Segment Start: Given passage
Point 1: Devs implement technical requests instead of improving the product I don’t know if the developer who implemented this made an error by not thinking about what this total should represent or he/she simple didn’t had the experience in e-commerce but it is not my point. My point is that this person was obviously not involved in the discussion about this feature, why it is needed, what is the benefit. I can see it with my spiritual eyes how this feature became turned in code: The team lead, software lead (xyz lead) decided that this task has to be done. The task didn’t referred to the customer benefit, it stripped everything down to “include a new property called total having as value the sum of some other numbers”. I can see it because I had a lot of meetings like this. I delivered a string to the other team and this string was sometimes a URL and sometimes a name. But I did this in a company which didn’t called himself agile.
Point 2: No chance for feedback, no chance for commitment for the product Again: I wasn’t there as this feature was requested and built, I just can imagine that this is what it happened, but it really doesn’t matter. It is not about a special company or about special people but about the ability to deliver features or only just some lines of code sold as a product. Back to my “total”: this code was reviewed, integrated, deployed to development, then to some in-between stages and finally to production. NOBODY on this whole chain asked himself if the new field included in a public(!) API is implemented as it should. And I would bet that nobody from the frontend team was asked to review the API to see if their needs can be fulfilled.
Point 3: Power play, information hiding makes teams slow artificially (and kills innovation and the wish to commit themselves to the product they build) If this structure wouldn’t be built on power and position and titles then the first person observing the error could have talked to the very first developer in the team responsible for the feature to correct it. They could have changed it in a few minutes (this was the first person noticing the error ergo nobody was using it yet) and everybody would have been happy. But not if you have leads of every kind who must be involved in everything (because this is why they have their position, isn’t it?) Then somebody young and enthusiastic wanting to deliver a good product would create a JIRA ticket. In a week or two this ticket will be eventually discussed (by the leads of course) and analyzed and it will eventually moved forward in the backlog – or not. It doesn’t matter anyway because the frontend team had a deadline and they had to solve their problem somehow.
Segment End: Given passage
__What to work on__.
A) Translate this sentence from the post about how development teams work into Spanish: "It doesn't matter anyway because the frontend team had a deadline and they had to solve their problem somehow."
B) Keep writing the post about how development teams work, starting right after its last sentence.
Segment Start: Source data
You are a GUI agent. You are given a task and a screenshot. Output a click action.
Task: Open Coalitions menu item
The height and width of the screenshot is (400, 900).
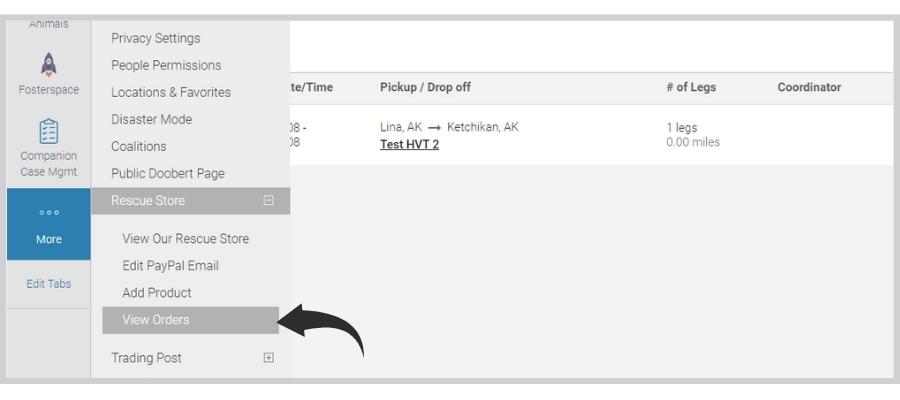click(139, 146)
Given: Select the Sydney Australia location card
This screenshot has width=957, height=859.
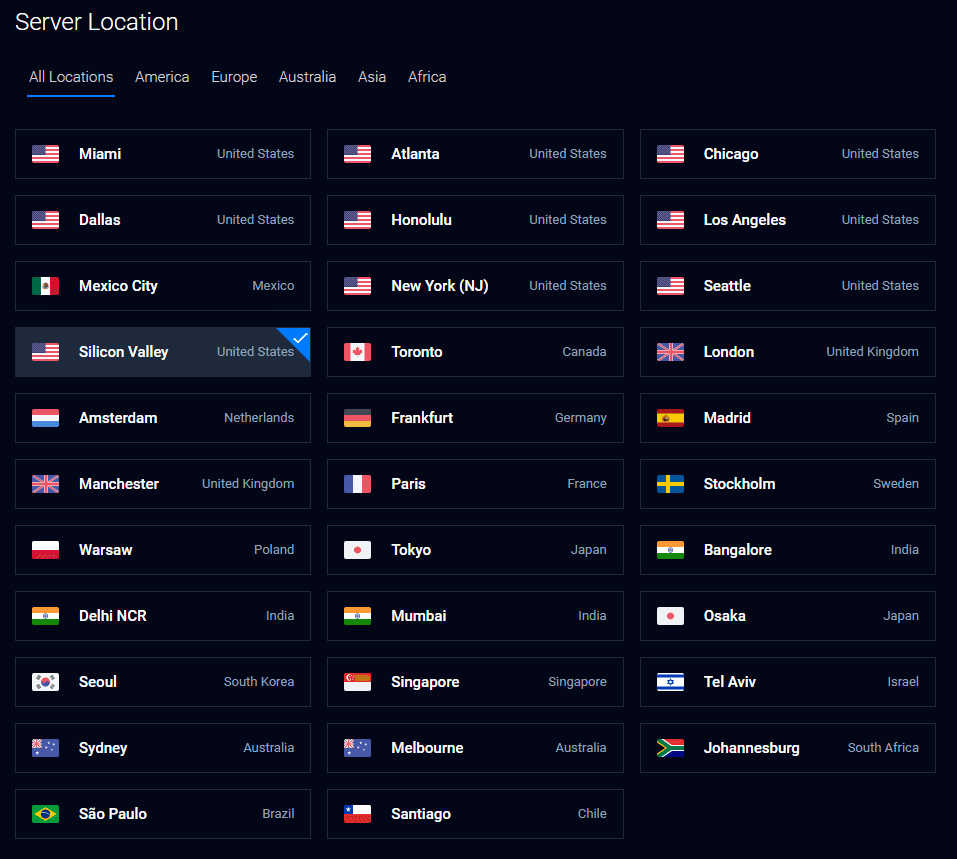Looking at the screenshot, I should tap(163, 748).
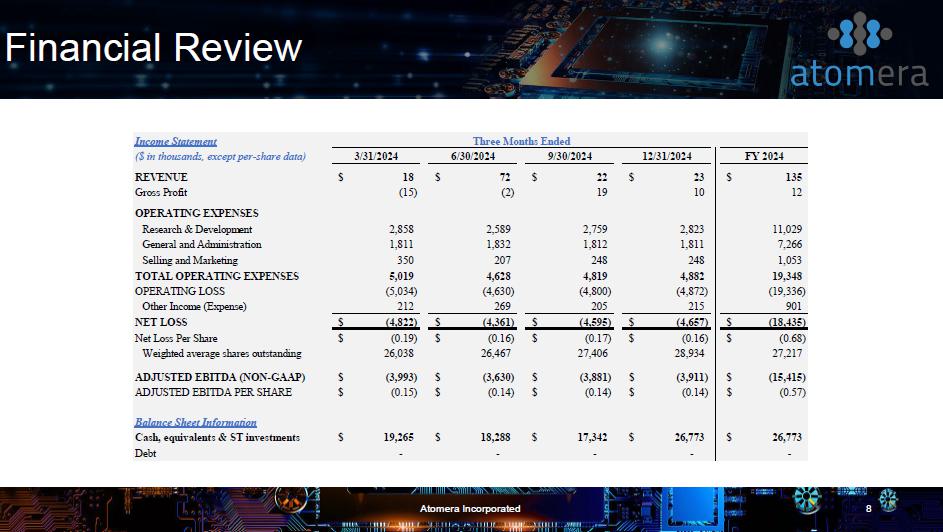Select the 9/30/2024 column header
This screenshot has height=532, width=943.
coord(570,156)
Segment End: Source data
Segment Start: Source data
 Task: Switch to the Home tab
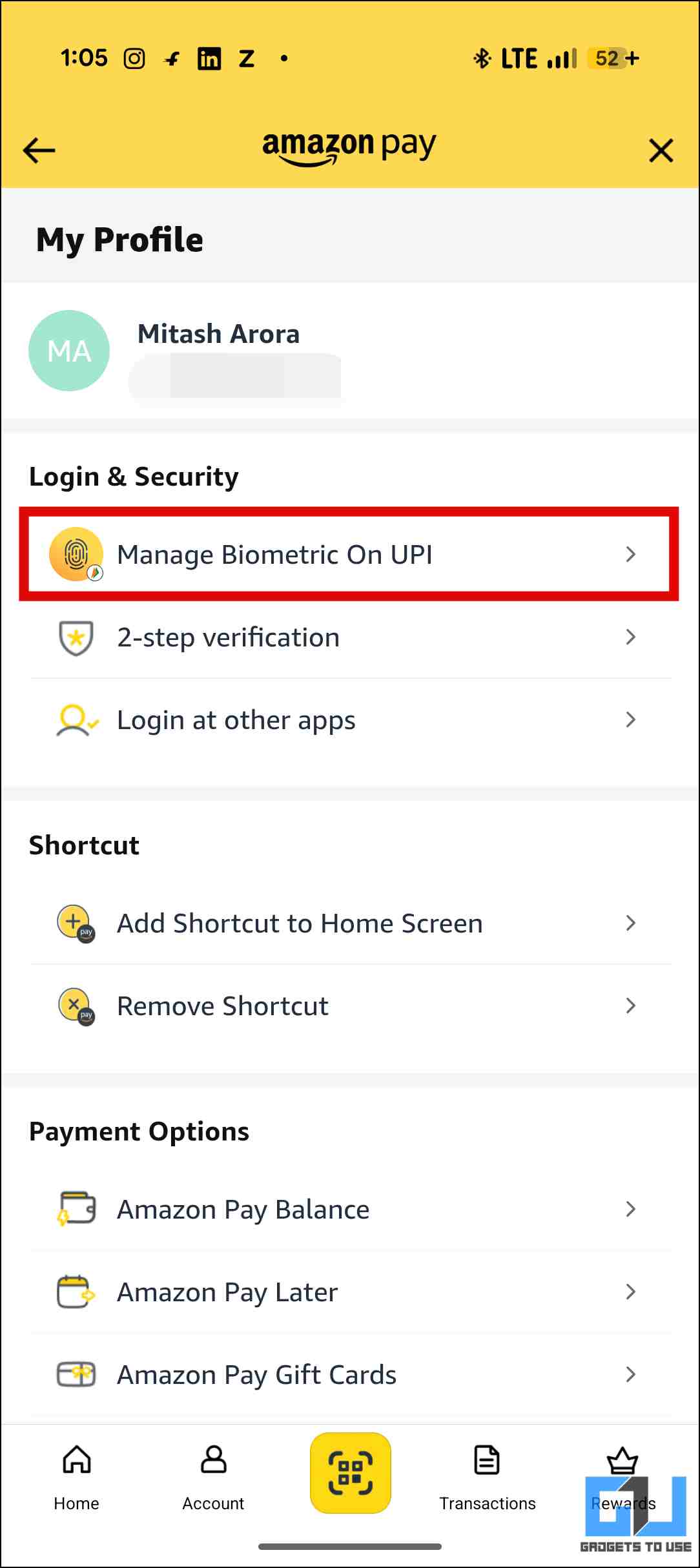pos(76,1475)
Segment End: Source data
__Solved tasks__.
A) De todos modos, no importa, porque el equipo de frontend tenía una fecha límite y tenía que resolver su problema de alguna manera.

B)
Epilogue: the culture of “talk only to the leads” bans the cooperation between teams at this moment I did finally understood the reason behind of another annoying behavior in the admin panel: the balance is calculated in the frontend and is equal with the sum of the shown items. I needed some time to discover this and was always wondering WTF… Now I can see what happened: the total in the API was not a total (only the integer part of the balance) and the ticket had to be finished so that somebody had this idea to create a total adding the values from the displayed items. Unfortunately this was a very short-sighted idea because it only works if you have less then 25 payments, the default number of items pro page. Or you can use the calculator app to add the single totals on every page…
All this is on so many levels wrong! For every involved person is a lose-lose situation.
What do you think? Is this only me arguing for better “habitat for devs” or it is time that this kind of structures disappear.